■ **Data shown**:

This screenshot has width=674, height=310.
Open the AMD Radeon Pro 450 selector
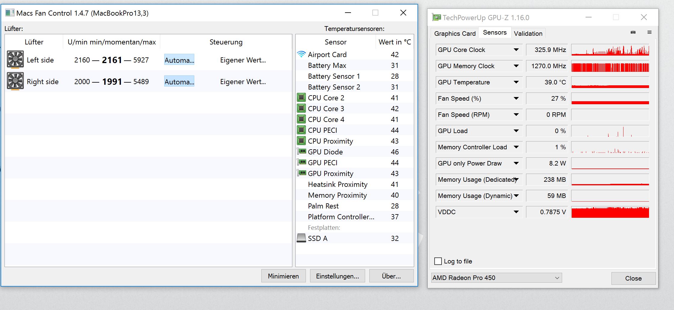[x=496, y=278]
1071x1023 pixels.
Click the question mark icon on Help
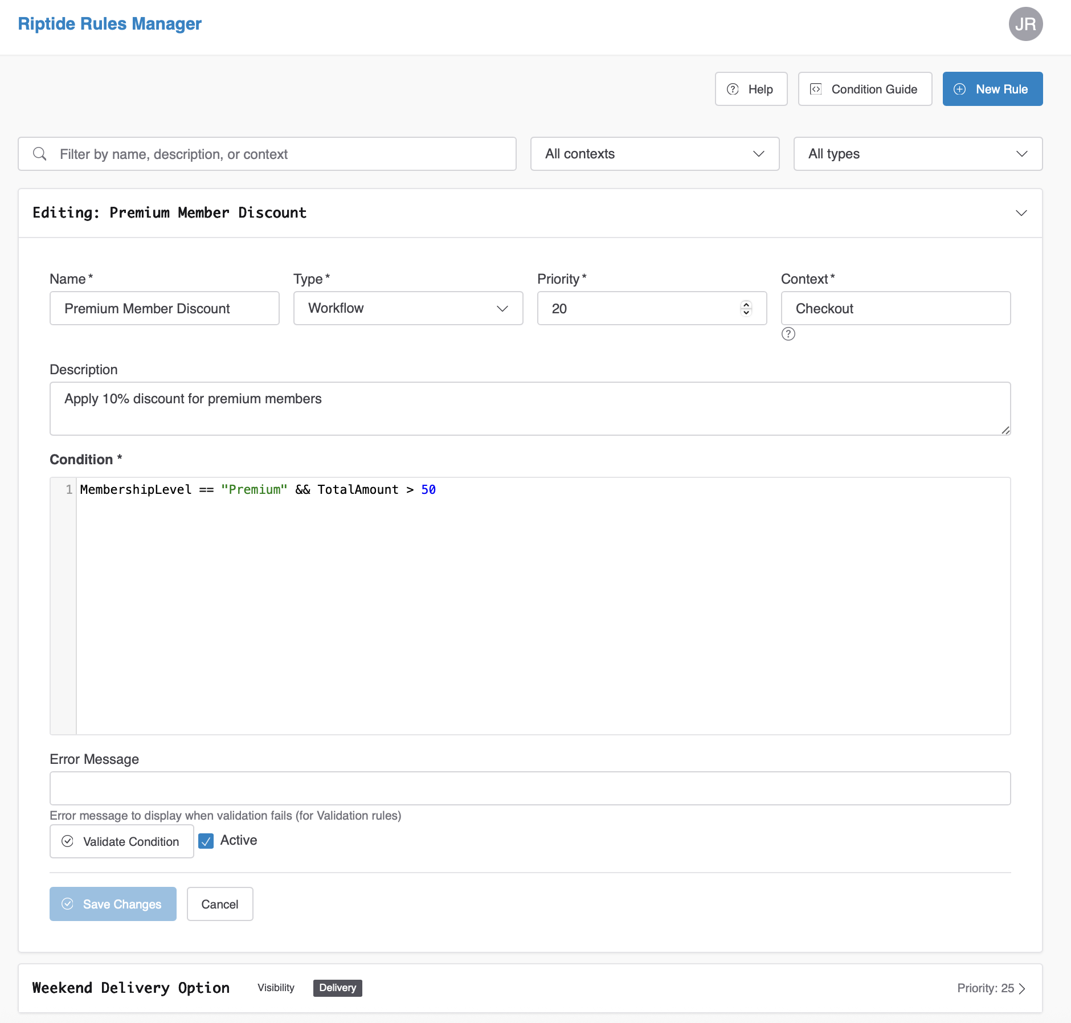pyautogui.click(x=733, y=89)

■ **Work task**:
Omitting all pictures, reproduce the records above in their entirety.

■ **Your solution**:
This screenshot has width=674, height=310.
Open the AMD Radeon Pro 450 selector
[x=496, y=278]
1071x1023 pixels.
Click the question mark icon on Help
pyautogui.click(x=733, y=89)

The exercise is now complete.